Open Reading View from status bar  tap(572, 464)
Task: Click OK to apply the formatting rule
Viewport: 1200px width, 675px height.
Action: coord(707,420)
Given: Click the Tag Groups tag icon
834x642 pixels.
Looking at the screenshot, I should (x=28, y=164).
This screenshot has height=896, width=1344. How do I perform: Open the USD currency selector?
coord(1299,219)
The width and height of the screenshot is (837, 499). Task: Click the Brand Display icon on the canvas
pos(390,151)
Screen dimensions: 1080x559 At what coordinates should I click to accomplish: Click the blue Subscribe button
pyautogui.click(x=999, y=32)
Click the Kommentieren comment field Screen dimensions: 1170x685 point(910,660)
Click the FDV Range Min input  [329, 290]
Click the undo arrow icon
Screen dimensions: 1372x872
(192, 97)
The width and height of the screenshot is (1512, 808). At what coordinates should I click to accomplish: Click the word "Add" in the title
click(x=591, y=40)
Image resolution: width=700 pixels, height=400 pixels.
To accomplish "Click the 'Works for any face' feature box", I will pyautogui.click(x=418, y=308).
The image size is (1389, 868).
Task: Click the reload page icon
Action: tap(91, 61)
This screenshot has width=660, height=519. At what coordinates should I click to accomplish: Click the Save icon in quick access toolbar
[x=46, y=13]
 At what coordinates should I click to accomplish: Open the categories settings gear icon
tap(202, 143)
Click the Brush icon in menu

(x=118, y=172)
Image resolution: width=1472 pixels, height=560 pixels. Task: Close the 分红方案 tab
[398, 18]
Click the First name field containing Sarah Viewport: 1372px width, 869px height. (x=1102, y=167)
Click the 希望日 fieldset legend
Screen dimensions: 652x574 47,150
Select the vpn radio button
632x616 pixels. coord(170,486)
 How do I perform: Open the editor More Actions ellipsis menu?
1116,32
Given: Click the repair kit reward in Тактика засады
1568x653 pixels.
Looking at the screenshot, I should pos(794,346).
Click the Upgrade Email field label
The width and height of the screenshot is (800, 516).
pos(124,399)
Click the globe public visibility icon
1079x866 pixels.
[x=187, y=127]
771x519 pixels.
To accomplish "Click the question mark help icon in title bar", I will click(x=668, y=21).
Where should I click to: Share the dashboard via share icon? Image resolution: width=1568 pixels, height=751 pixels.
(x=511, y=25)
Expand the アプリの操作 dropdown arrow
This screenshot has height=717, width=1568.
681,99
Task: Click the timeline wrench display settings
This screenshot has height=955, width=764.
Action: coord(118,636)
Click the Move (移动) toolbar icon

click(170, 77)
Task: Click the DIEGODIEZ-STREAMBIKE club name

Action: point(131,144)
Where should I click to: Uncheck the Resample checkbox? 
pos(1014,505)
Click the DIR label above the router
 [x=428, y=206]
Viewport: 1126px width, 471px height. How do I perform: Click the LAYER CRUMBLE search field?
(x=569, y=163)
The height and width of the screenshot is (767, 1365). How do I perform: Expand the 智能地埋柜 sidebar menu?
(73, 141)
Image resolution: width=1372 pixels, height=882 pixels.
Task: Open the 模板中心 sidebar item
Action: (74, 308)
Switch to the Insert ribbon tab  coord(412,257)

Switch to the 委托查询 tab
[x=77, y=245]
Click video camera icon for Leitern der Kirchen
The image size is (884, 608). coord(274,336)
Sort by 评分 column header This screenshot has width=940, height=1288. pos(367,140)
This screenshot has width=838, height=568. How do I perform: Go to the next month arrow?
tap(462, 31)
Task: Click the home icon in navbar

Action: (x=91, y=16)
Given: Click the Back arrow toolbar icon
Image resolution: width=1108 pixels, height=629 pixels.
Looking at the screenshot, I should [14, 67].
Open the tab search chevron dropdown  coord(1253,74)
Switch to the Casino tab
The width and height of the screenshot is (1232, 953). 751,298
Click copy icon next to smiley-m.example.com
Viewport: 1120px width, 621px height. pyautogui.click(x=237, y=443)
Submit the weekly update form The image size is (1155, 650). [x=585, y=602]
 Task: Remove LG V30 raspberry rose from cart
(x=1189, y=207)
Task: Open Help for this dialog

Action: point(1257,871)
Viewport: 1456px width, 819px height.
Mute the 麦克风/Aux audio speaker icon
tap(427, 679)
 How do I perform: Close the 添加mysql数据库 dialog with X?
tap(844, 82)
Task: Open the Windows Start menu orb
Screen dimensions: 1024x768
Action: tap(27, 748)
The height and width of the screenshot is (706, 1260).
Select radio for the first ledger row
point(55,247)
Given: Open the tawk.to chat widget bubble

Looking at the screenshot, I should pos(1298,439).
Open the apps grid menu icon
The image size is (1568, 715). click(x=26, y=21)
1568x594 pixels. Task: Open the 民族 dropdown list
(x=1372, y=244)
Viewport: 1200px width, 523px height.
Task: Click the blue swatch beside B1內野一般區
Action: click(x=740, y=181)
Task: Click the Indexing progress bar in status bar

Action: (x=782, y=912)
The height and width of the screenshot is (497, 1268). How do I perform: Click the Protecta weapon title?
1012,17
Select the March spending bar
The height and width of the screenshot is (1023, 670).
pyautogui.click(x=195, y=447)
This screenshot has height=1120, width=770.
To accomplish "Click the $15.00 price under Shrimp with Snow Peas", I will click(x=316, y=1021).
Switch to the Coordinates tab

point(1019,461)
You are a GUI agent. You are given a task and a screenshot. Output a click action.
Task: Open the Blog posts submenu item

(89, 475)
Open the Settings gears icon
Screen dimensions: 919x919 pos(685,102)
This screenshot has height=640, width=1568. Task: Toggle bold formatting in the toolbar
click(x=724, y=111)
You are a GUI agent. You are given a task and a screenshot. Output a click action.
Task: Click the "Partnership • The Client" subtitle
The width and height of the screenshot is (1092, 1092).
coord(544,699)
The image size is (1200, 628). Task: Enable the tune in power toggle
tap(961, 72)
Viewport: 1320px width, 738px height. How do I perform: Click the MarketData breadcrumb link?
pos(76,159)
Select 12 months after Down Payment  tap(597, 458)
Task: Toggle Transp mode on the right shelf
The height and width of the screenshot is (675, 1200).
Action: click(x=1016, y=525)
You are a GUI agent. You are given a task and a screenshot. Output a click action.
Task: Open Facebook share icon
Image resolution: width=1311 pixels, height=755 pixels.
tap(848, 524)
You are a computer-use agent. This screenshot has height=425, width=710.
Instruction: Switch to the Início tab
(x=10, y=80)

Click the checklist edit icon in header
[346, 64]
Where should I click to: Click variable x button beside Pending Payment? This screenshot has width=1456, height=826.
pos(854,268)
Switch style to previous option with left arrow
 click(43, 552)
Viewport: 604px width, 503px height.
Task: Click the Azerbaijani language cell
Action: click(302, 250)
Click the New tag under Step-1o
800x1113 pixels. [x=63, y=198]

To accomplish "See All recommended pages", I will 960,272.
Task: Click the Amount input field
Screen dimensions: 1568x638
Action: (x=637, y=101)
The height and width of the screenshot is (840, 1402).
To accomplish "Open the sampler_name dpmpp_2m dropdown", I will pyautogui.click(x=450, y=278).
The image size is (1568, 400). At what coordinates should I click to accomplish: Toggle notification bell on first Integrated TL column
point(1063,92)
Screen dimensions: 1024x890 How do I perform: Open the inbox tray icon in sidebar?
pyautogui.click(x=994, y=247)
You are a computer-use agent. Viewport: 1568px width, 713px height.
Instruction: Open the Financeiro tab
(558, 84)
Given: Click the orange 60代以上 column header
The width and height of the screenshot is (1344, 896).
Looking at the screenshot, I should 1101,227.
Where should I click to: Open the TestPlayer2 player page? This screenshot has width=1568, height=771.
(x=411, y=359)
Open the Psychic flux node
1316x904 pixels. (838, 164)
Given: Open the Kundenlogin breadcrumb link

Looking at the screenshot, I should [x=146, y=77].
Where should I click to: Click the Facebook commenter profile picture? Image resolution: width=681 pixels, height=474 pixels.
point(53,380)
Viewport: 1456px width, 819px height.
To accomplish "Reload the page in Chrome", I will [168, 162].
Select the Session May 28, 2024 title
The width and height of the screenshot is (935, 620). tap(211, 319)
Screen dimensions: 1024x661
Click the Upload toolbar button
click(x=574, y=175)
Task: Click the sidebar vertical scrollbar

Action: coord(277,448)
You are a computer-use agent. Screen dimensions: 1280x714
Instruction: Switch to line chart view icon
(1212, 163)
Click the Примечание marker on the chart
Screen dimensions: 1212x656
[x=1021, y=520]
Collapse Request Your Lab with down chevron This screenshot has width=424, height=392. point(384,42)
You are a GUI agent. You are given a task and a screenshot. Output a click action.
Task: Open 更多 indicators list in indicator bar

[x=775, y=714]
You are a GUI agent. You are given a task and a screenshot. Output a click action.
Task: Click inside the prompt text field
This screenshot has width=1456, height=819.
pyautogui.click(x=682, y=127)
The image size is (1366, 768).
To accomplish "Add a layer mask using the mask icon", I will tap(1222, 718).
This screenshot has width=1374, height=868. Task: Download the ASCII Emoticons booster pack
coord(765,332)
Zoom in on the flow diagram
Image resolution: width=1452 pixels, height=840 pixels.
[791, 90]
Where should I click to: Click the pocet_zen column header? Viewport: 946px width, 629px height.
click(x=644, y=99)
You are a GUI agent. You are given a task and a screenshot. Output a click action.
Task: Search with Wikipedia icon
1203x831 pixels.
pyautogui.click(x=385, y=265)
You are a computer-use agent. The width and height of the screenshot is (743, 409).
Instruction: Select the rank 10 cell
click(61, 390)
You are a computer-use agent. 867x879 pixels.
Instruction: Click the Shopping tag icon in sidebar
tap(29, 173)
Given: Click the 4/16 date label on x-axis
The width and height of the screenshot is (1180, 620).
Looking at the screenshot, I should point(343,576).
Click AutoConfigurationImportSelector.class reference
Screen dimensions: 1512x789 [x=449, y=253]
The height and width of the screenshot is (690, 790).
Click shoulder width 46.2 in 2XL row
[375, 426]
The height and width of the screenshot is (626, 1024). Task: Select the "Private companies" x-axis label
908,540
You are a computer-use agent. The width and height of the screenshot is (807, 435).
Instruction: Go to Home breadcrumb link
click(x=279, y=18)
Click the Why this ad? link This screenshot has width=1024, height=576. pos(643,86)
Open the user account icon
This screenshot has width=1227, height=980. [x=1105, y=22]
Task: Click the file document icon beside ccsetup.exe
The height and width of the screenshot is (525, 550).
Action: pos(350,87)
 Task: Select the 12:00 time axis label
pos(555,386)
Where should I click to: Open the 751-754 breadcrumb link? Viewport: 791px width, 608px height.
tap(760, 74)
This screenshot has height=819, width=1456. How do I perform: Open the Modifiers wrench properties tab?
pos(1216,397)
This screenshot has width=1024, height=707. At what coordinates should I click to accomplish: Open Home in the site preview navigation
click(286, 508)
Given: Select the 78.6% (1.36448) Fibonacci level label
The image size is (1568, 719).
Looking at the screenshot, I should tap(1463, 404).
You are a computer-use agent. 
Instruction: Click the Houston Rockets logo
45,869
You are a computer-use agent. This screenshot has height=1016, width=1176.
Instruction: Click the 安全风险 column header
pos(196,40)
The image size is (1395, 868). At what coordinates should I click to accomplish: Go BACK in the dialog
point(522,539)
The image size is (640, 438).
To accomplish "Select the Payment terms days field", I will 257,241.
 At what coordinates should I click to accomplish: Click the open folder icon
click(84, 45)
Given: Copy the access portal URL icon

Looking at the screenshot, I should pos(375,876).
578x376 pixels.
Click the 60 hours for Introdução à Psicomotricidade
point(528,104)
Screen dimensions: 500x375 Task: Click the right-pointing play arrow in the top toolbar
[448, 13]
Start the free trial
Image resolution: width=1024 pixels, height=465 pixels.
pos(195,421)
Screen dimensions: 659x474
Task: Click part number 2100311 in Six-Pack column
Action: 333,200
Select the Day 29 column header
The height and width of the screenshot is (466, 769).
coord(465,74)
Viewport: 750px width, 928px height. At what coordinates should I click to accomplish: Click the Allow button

== Instruction ==
Copy verbatim the material from the line with "At what coordinates should I click to accomplish: Open the" to the line with "Looking at the screenshot, I should pos(794,346).".

== Completed exercise ==
 At what coordinates should I click to accomplish: Open the categories settings gear icon
tap(202, 143)
Click the Brush icon in menu

(x=118, y=172)
Image resolution: width=1472 pixels, height=560 pixels. Task: Close the 分红方案 tab
[398, 18]
Click the First name field containing Sarah Viewport: 1372px width, 869px height. (x=1102, y=167)
Click the 希望日 fieldset legend
Screen dimensions: 652x574 47,150
Select the vpn radio button
632x616 pixels. coord(170,486)
 How do I perform: Open the editor More Actions ellipsis menu?
1116,32
Given: Click the repair kit reward in Тактика засады
1568x653 pixels.
Looking at the screenshot, I should pos(794,346).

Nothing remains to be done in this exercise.